EXECUTION D'UN TROMPETTE SOUS LA COMMUNE
La Commune de Paris, une révolution sans image ?[1] Sous ce titre, Bertrand Tillier s’est interrogé sur les images qui paraissent « échouer à représenter les événements du printemps 1871, sur le vif comme à retardement, au plus fort de l’événement comme dans sa mémoire ». La confrontation avec celles qui couvrent la guerre franco-prussienne témoigne du silence qui s’abat sur la Commune après sa sanglante répression. Les deux guerres, « l’étrangère et la civile » comme les désignent les contemporains, appartiennent pourtant à la même séquence historique, celle dite de l’Année terrible que les poèmes de Victor Hugo fixent entre mai 1870 et juillet 1871. Dans le cadre de cette séquence, les images prenant pour sujet la guerre franco-prussienne et produites pendant toute la période 1870-1914 font récit à travers ses épisodes les plus célèbres (Les dernières cartouches, les charges de Reichshoffen, celle des « braves gens » de Floing, Loigny), la reconstitution panoramique des grandes batailles (Champigny, Rezonville, Sedan), l’exposition des martyres de villes comme Châteaudun ou Bazeilles et la mise en scène des grandes heures politiques du conflit (capitulation de Napoléon III, proclamation de la République le 4 septembre 1870, départ de Gambetta en ballon). L’insurrection révolutionnaire qui lui succède ne prête qu’à des figurations hostiles et grotesques. Abondantes, les images évoquant la Commune ne font pas non plus récit. Elles traduisent des émotions exprimées « sur le vif » ou, « à retardement », des interprétations pour des fins militantes.

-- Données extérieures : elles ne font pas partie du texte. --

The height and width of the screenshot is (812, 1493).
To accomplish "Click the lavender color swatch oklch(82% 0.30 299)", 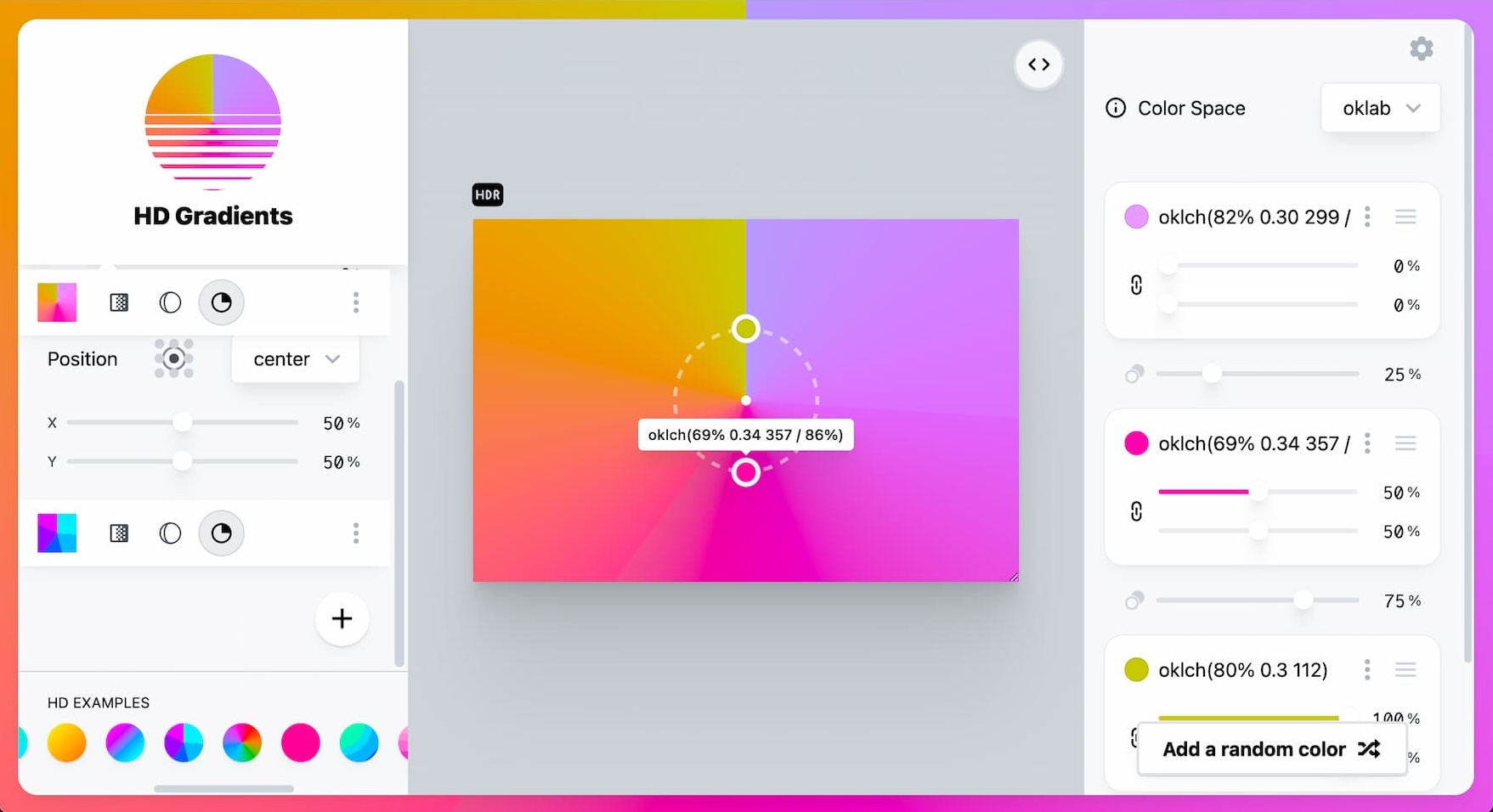I will click(x=1136, y=217).
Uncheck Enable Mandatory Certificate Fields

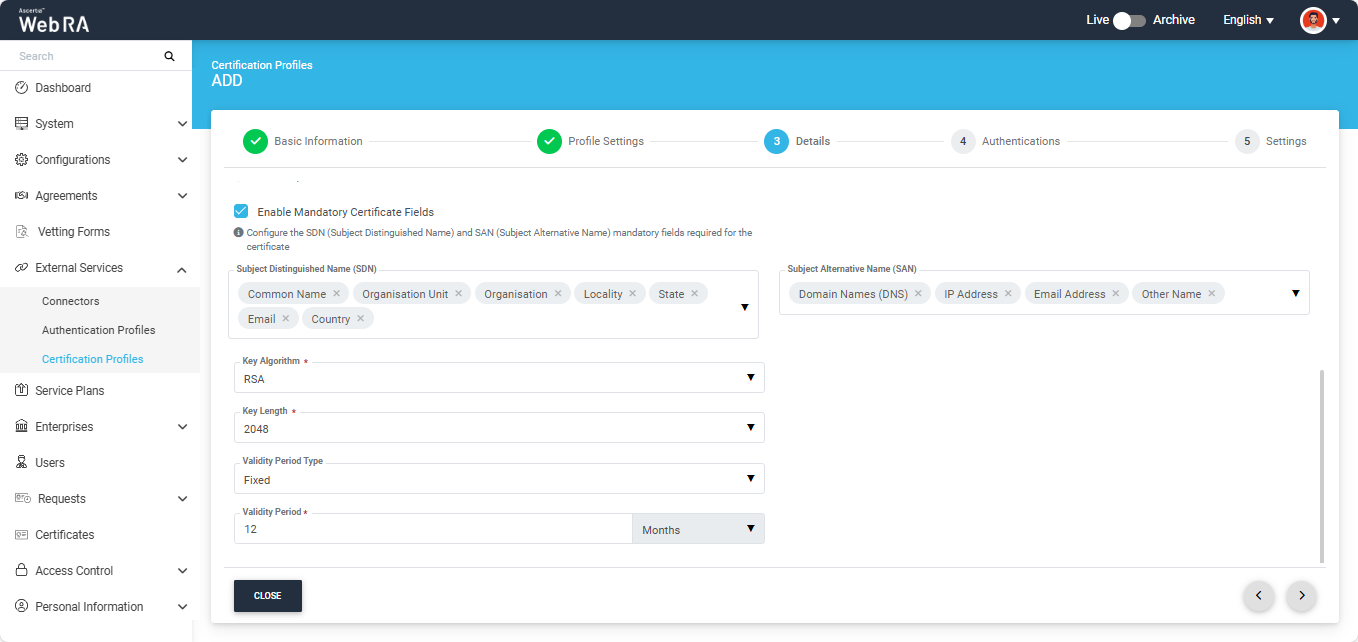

De fait, les lois du 28 décembre 1871 et du 25 novembre 1872 « interdisant » la diffusion de portraits « d’individus poursuivis pour faits de troubles publics »[2] ont compromis, faute de figurants, la création d’œuvres narratives. Par ailleurs, elles intimidèrent assez les artistes pour les cantonner dans la création d’images hostiles, de caricatures ou de représentations d’anonymes pour ne pas prendre, sans doute, le risque d’une condamnation. Cette particularité oblige à regarder avec attention les œuvres pour voir si certaines d’entre elles ne s’emploient pas à contourner l’interdit. L’exécution d'un trompette sous la Commune d’Alfred Roll (1871) fait partie de ces tableaux qui interrogent sur les intentions de l’artiste.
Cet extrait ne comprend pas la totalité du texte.